Un pez que no debería existir: la hembra que lleva 100.000 años reproduciéndose sin machos y desafía a la teoría de la evolución
La molly amazona, una especie formada exclusivamente por hembras, lleva alrededor de 100.000 años clonándose generación tras generación.
En los ríos del norte de México y el sur de Texas vive uno de los animales más desconcertantes para la ciencia moderna. Se llama molly amazona (Amazon molly) y, sobre el papel, no debería seguir existiendo.
Todas las integrantes de esta especie son hembras. No hay machos. Nunca los ha habido. Y, sin embargo, continúan reproduciéndose generación tras generación desde hace unos 100.000 años. Lo más sorprendente es que llevan décadas poniendo en apuros a los biólogos evolutivos.
Una especie que se clona a sí misma
La molly amazona utiliza un mecanismo conocido como ginegénesis. Para reproducirse necesita aparearse con machos de especies cercanas, pero solo utiliza el esperma como un "interruptor" biológico que activa el desarrollo del huevo. Después ocurre algo extraordinario: el ADN del macho es descartado.
Después ocurre algo extraordinario: el ADN del macho es descartado.
Las crías heredan únicamente la información genética de la madre, por lo que todas son hembras y esencialmente clones de la generación anterior. Durante mucho tiempo, los científicos consideraron que una estrategia así estaba condenada al fracaso.
El gran problema de reproducirse sin sexo
La reproducción sexual tiene inconvenientes evidentes: encontrar pareja, competir por ella y transmitir solo la mitad de los genes a los descendientes. Sin embargo, ofrece una ventaja crucial: mezcla el ADN y genera diversidad genética.
Esa diversidad ayuda a eliminar errores y mutaciones dañinas que aparecen de forma natural cuando el ADN se copia una y otra vez. Según una teoría clásica conocida como la "carraca de Müller", las especies asexuales deberían acumular cada vez más errores genéticos hasta acabar desapareciendo.
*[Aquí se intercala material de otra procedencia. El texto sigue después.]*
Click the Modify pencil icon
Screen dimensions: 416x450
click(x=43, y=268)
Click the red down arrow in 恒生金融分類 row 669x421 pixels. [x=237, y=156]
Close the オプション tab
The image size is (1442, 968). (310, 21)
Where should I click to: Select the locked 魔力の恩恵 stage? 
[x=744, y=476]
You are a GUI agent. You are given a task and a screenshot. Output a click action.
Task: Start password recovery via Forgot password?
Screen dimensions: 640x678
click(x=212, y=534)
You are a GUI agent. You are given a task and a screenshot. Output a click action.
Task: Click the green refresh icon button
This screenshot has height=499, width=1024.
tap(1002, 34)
Por eso la existencia de la molly amazona ha sido durante años un auténtico rompecabezas.
La clave que los científicos no habían visto
Ahora, una nueva investigación parece haber encontrado parte de la respuesta.
Los científicos han descubierto que este pez utiliza de forma especialmente intensa un mecanismo llamado conversión génica, una especie de sistema natural de "copiar y pegar" que permite reparar el ADN utilizando otras secuencias genéticas como plantilla.
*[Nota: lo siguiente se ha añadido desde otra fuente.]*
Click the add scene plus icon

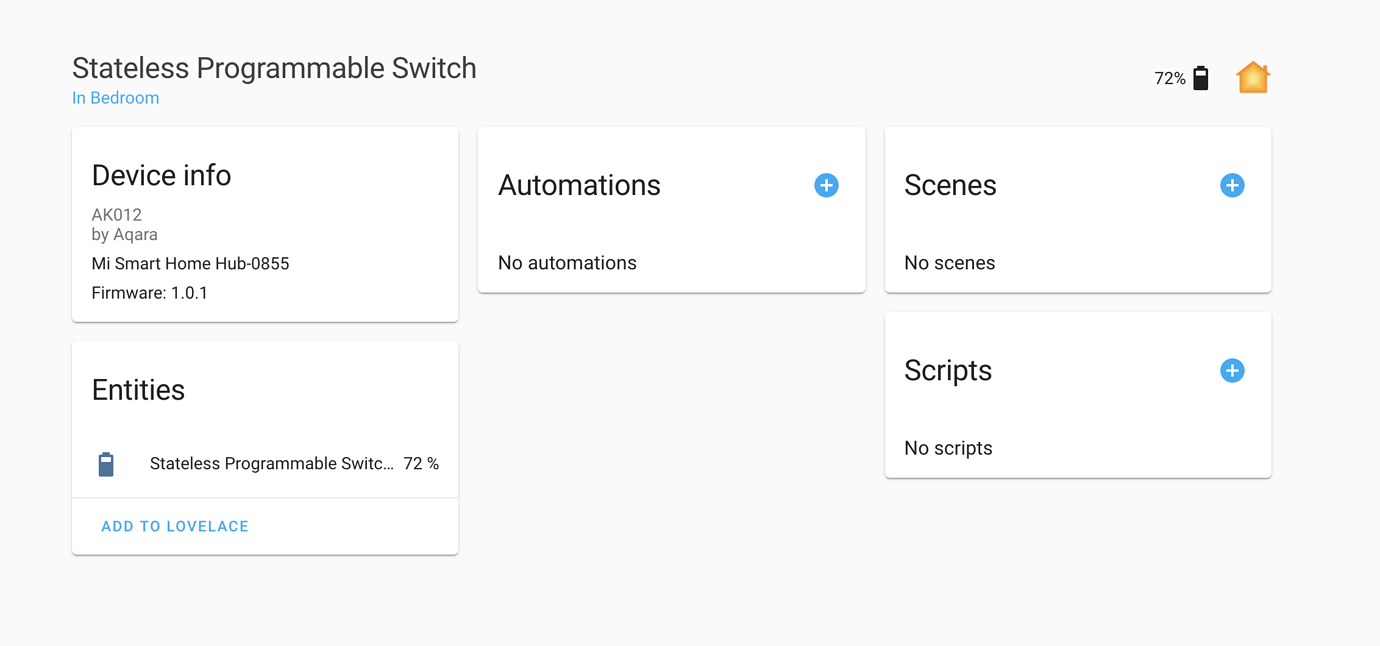coord(1232,185)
En la mayoría de animales este proceso funciona en segundo plano. En la molly amazona, sin embargo, parece desempeñar un papel mucho más importante.
Al analizar su genoma completo, los investigadores observaron que determinadas regiones del ADN eran corregidas constantemente, reduciendo así la acumulación de mutaciones perjudiciales. Y lo más llamativo es que esas reparaciones aparecen precisamente en las zonas donde los errores podrían resultar más dañinos para la supervivencia de la especie.
Un accidente evolutivo que salió bien
La historia de este pez es todavía más singular. Los investigadores creen que la especie surgió hace unos 100.000 años tras el cruce accidental entre una hembra de molly atlántica y un macho de molly vela.
A diferencia de otros híbridos conocidos, como mulas o ligres, aquel cruce produjo una descendencia fértil capaz de reproducirse sin necesidad de incorporar ADN masculino. Esa combinación inicial dejó a la especie con una enorme diversidad genética de partida, algo que podría haber sido clave para su supervivencia durante miles de generaciones.
Un desafío para lo que creíamos saber
El hallazgo no significa que la reproducción sexual haya dejado de ser la estrategia dominante en la naturaleza. De hecho, más del 99% de las especies siguen dependiendo de ella.
Pero sí obliga a replantear algunas ideas que durante décadas parecían incuestionables. "Pensábamos que la reproducción sexual era la única forma adecuada de mantener sano un genoma", explica el investigador Edward Ricemeyer, uno de los autores del estudio. "Ahora hemos descubierto que existe otra manera de llegar al mismo resultado".
Y eso convierte a este pequeño pez plateado en algo más que una rareza biológica. Lo transforma en uno de los ejemplos más fascinantes de cómo la naturaleza siempre encuentra caminos alternativos cuando parece que todas las puertas están cerradas.